Available records below:

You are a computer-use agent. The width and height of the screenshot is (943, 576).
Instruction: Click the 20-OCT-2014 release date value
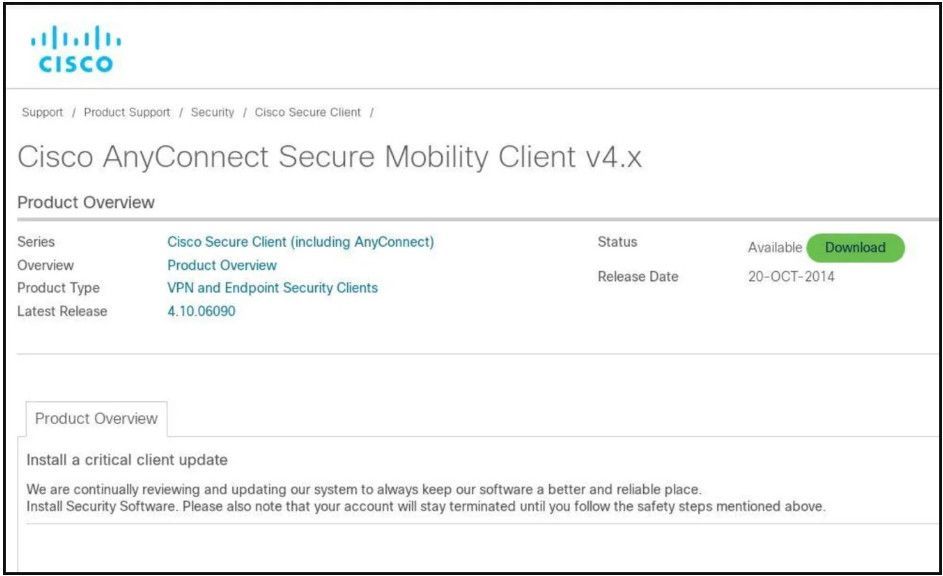(x=791, y=277)
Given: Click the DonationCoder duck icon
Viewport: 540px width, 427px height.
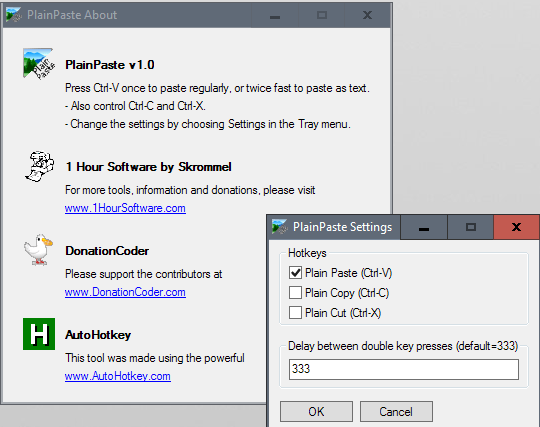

End of Available records.

▸ **Activity**
Restate the data above word for word. Skip every picture.

▸ **Problem solution**
You are a computer-use agent. The width and height of the screenshot is (943, 576).
Instruction: Click the 20-OCT-2014 release date value
(x=791, y=277)
Given: Click the DonationCoder duck icon
Viewport: 540px width, 427px height.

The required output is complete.